Your goal
Please copy out the lines in the entries that contain "will".

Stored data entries
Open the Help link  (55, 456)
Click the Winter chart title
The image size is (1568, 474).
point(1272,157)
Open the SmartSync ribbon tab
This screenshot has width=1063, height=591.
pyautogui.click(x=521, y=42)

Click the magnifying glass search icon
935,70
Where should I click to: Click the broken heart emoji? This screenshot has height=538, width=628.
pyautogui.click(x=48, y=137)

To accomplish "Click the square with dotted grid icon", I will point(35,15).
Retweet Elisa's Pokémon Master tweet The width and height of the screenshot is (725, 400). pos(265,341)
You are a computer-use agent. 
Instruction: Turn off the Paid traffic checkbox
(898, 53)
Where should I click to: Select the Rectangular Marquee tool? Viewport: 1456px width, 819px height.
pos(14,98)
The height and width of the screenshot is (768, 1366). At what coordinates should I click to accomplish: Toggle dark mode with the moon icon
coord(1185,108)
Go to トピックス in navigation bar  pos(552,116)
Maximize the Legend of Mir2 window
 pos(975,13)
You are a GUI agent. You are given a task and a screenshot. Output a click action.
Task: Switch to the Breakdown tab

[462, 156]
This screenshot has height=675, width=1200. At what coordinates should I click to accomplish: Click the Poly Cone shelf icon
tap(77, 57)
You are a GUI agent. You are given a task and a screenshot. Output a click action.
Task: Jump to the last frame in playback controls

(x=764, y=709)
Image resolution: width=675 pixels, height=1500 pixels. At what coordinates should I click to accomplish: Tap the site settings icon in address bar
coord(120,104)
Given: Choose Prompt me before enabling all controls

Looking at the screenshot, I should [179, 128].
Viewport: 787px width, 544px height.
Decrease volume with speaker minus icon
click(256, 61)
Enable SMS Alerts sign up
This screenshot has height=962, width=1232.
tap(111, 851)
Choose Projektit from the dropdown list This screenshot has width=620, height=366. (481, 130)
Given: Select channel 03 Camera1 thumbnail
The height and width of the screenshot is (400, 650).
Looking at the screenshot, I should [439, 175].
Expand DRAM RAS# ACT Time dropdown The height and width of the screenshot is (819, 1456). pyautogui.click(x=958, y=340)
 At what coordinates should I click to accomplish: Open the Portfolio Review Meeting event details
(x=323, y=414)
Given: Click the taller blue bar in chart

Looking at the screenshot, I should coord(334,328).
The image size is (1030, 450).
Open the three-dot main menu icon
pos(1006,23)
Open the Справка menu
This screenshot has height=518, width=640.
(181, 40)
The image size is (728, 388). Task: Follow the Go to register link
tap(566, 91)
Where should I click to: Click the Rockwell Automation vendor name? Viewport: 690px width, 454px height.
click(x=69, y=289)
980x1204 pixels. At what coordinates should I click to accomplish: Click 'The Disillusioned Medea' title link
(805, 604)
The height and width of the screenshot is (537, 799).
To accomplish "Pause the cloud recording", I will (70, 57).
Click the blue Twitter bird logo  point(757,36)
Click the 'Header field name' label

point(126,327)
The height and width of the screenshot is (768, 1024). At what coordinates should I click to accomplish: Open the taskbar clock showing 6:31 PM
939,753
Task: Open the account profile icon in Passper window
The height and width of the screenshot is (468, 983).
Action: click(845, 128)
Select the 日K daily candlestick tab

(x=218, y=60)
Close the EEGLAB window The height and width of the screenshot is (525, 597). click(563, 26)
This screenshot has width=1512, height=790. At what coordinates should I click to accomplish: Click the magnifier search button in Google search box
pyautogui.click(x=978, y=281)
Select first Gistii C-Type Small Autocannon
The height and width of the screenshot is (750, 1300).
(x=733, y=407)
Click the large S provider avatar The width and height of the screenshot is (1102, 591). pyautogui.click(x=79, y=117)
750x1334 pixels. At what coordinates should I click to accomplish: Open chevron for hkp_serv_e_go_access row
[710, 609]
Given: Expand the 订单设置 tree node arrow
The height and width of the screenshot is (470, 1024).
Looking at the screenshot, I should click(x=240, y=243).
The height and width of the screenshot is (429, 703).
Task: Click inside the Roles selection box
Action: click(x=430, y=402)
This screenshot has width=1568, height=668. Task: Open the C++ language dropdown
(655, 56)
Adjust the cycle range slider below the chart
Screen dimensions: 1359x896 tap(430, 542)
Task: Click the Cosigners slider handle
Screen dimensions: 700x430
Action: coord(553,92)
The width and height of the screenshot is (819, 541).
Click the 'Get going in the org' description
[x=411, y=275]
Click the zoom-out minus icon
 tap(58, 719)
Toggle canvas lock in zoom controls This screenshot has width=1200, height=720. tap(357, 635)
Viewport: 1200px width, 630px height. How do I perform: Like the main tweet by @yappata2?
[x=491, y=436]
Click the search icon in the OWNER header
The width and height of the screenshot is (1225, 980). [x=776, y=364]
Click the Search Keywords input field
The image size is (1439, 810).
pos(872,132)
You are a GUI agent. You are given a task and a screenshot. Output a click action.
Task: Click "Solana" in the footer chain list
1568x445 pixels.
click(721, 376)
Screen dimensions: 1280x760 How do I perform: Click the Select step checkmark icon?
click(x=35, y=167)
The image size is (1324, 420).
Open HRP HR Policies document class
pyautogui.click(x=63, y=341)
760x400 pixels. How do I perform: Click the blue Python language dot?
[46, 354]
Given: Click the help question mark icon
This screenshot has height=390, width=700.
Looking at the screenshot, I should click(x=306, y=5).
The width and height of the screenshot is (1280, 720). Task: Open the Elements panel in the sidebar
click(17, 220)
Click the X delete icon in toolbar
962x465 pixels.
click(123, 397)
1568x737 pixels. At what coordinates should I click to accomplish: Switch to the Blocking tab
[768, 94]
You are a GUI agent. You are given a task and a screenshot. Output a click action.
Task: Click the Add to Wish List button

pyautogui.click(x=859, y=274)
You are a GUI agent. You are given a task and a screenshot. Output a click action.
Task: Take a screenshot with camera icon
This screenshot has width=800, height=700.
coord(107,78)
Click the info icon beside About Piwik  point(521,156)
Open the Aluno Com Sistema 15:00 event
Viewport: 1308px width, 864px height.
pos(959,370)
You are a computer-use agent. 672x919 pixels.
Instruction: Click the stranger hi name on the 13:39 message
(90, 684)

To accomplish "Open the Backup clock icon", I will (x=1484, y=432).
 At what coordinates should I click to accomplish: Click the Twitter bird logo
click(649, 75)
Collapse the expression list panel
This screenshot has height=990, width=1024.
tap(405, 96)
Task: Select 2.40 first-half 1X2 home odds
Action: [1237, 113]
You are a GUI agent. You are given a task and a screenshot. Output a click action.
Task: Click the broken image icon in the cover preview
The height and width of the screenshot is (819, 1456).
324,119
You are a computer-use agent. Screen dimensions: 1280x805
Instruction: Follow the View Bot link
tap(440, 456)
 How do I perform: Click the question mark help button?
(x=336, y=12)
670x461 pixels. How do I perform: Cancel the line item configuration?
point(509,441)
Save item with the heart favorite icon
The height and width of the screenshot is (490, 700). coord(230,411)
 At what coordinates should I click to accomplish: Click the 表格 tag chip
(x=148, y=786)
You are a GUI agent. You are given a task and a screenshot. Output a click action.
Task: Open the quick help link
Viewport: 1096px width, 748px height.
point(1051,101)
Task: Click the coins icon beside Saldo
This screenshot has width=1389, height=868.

Task output
To accomplish "Click the square with dotted grid icon", I will point(35,15).
To accomplish "Pause the cloud recording", I will (70, 57).
To accomplish "Open the Backup clock icon", I will (x=1484, y=432).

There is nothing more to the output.